Florence attended residential school in Wabasca and was also “really religious” like Wandering Spirit, said Villeneuve, also hails from northern Alberta, having grown up in Slave Lake, moving there at a young age from High Level.

Villeneuve admits he wasn’t thinking of producing a documentary when he started video-recording the survivors. After hearing the stories, he was often overcome with hate and anger.

“After I finished working with TRC, I was hoping that I’d just be done with residential schools for a while. But I just had this idea and it was in me and I thought, ‘Okay, I need to do it,’” he said.

And so he did, but with a unique approach.

“I wanted to tell the story in a different kind of way. Not just a documentary film.
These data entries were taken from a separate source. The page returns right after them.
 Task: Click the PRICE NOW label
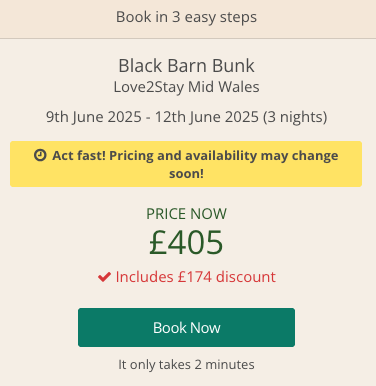pyautogui.click(x=186, y=214)
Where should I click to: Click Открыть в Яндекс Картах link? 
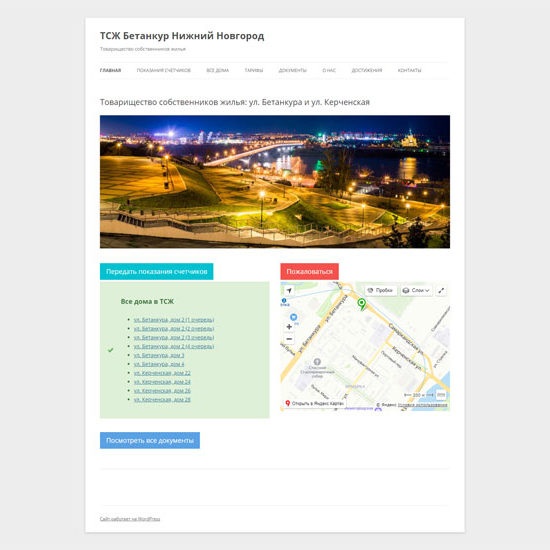(314, 403)
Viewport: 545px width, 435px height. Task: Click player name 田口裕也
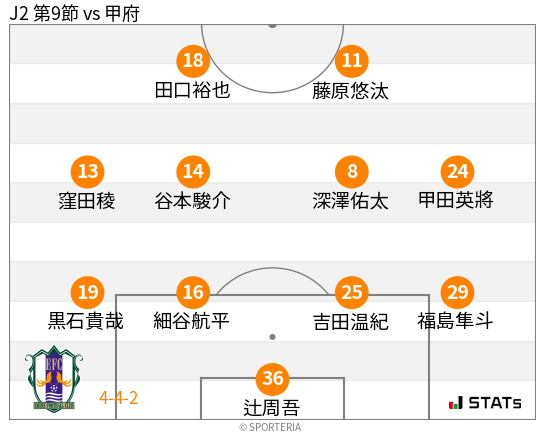193,90
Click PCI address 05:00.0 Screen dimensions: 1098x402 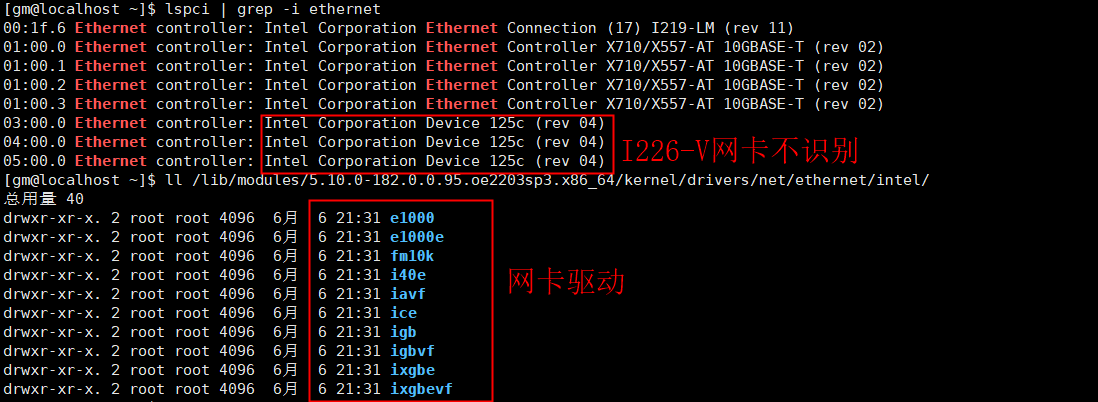35,161
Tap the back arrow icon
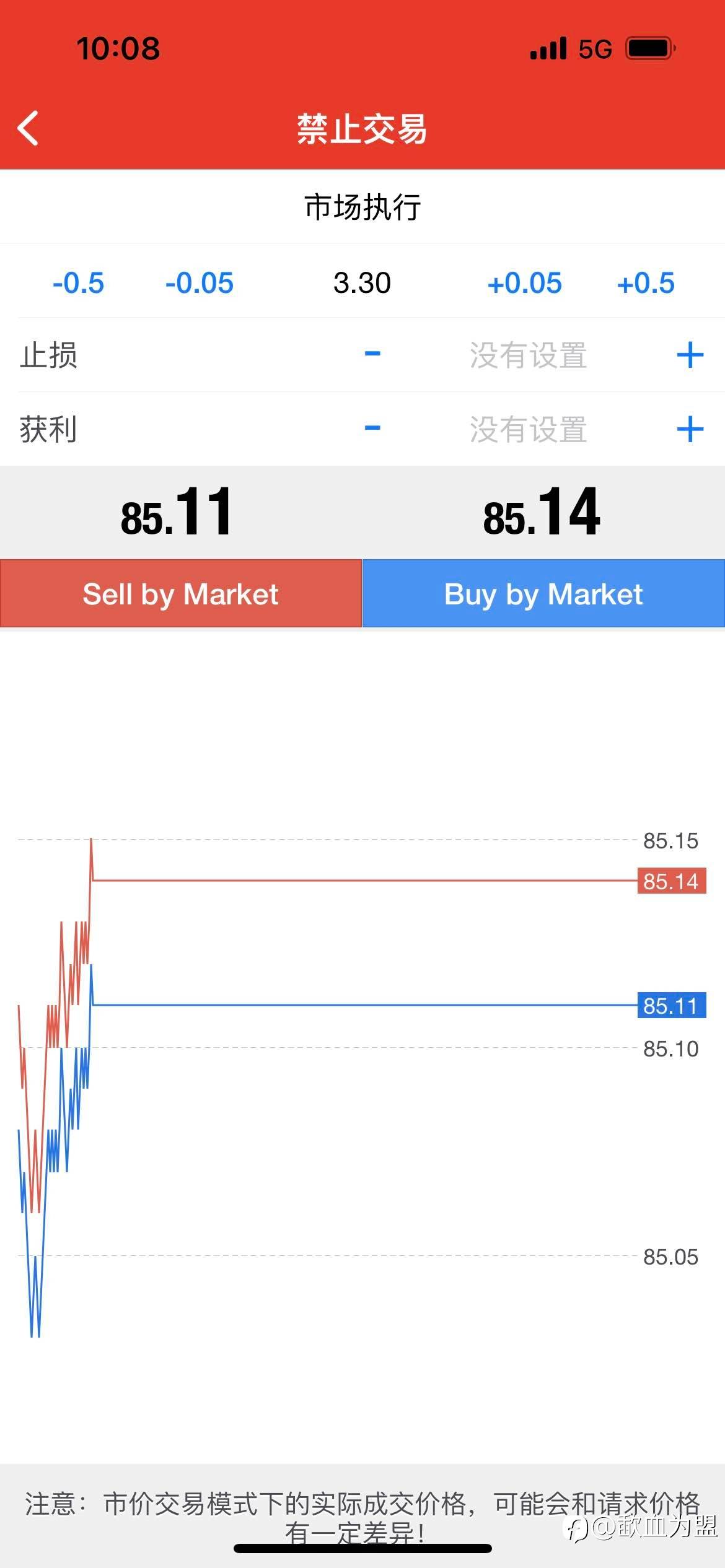 [28, 128]
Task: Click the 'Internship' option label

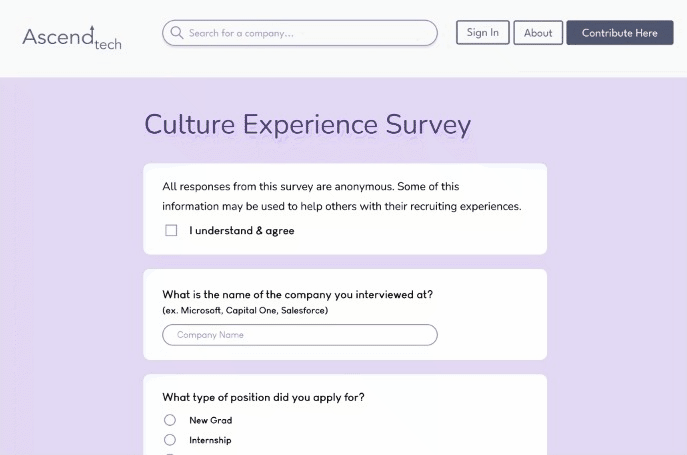Action: pos(210,440)
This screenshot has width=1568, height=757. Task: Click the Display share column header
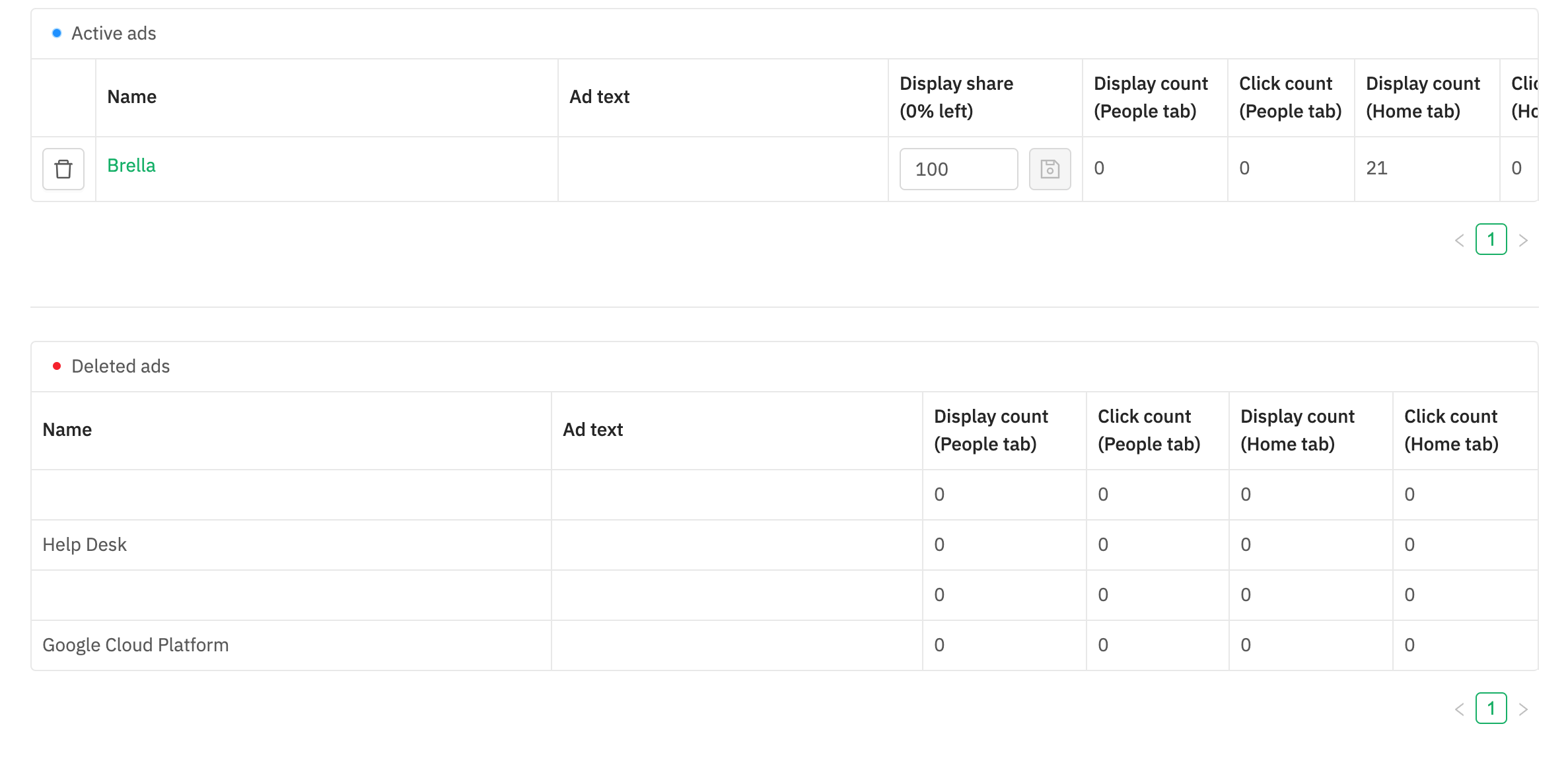(956, 97)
I wanted it to be more of like an art, a dance piece, sort of like a ballet, a residential school ballet,” he said.

Wandering Spirit’s story had resonated with him and he reached out to her. She was willing to tell her story again. But the process wasn’t smooth sailing. 
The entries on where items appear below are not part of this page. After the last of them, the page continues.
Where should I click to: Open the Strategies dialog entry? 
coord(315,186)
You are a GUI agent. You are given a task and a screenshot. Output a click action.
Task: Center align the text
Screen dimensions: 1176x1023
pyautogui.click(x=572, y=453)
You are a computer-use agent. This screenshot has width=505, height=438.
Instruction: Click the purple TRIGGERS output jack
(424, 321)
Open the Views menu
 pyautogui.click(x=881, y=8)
When Villeneuve travelled from his home of Vancouver to Fort Chipewyan to start recording Wandering Spirit’s story, she took ill, ending up in hospital in Fort Chip and then eventually in Fort McMurray. Villeneuve spent the time in Fort Chip filming different aspects of the torn-down residential school, as well as the original church and priests’ residence, which are still intact.

He ended up making a return trip from Vancouver to northern Alberta, filming Wandering Spirit in the basement chapel of the Fort McMurray hospital. Villeneuve gently guided her through her story, but mostly let her tale flow naturally. Four hours of recorded material had to be edited to fit the 14-minute film production.
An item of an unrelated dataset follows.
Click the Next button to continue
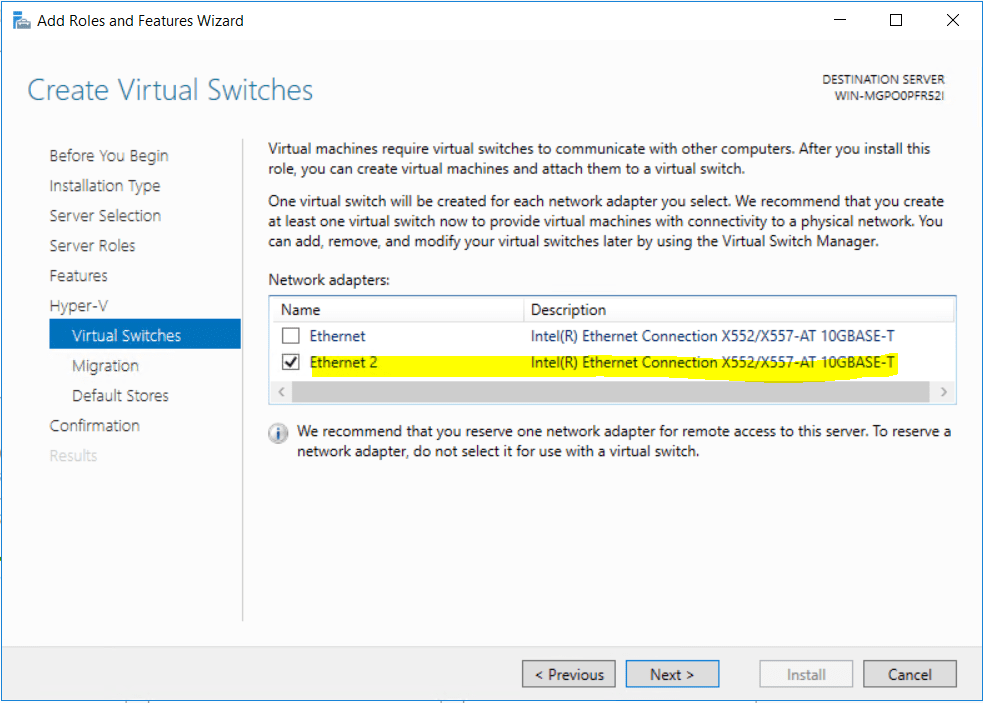 [671, 673]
“It’s not a piece where I feel real negative and hateful emotions after I watch Holy Angels,” said Villeneuve.  “What I liked about this is. It’s kind of a hopeful piece.”

 That hope comes from Wandering Spirit telling her stories and laughing, being resilient and strong; traits of a “beautiful people.”

Holy Angels is a National Film Board of Canada production. Phoenix Alec, who portrays Wandering Spirit as a child, is an integral part of the film. She too was six years old when she went to Mary’s residential school in Mission, B.C., but her time there was to dance for the film.

Alec is studying ballet and is also a jingle dress dancer, who is being “raised right” by her parents; a “beautiful child and she’s going to grow up to be a beautiful person.  There’s hope that way with the children today,” said Villeneuve.

Villeneuve wants Holy Angels to inform audiences about residential schools, something he says Canadians are still ignorant about despite the work of the TRC and the commission’s eventual 94 Calls to Action which came in late 2015.

“I’m not a big fan of the word ‘reconciliation.’ So it’s not my hope that it can lead toward reconciliation. That’s not it at all. It’s more about people just having a little bit more of an understanding, another story, another piece of the puzzle of this whole residential school thing and what happened to First Nations people. It’s history that should be known by everyone,” he said.

Villeneuve says it is important that Indigenous people tell their own stories, especially painful ones like Indian residential schools.

“It’s imperative right now. We’re here as filmmakers. We’re able to tell our stories and write them and produce them, direct them, shoot and edit them. It’s time now for us to just do that with our stories. To take them over and tell them from our point of view,” he said.

Villeneuve is Cree/Métis. He graduated from the Indigenous Independent Digital Filmmaking Diploma Program at Capilano University in BC, and was selected to take part in the inaugural Whistler Film Festival Aboriginal Filmmaker Fellowship in 2013.

From a young age, Villeneuve was both in front of the camera (including a role in The Revenant) and behind the camera. He says acting and directing are “equally exciting.”

Holy Angels shows at the Edmonton International Film Festival at 4 p.m. on Sept. 30 at Landmark Cinemas 9 City Centre as part of the STUDIO A:  Programme 4 short films.

Wandering Spirit will be in attendance for the viewing and it will be her first time seeing the film. Villeneuve will also be in attendance and he says he is looking forward to connecting with family and friends at the event.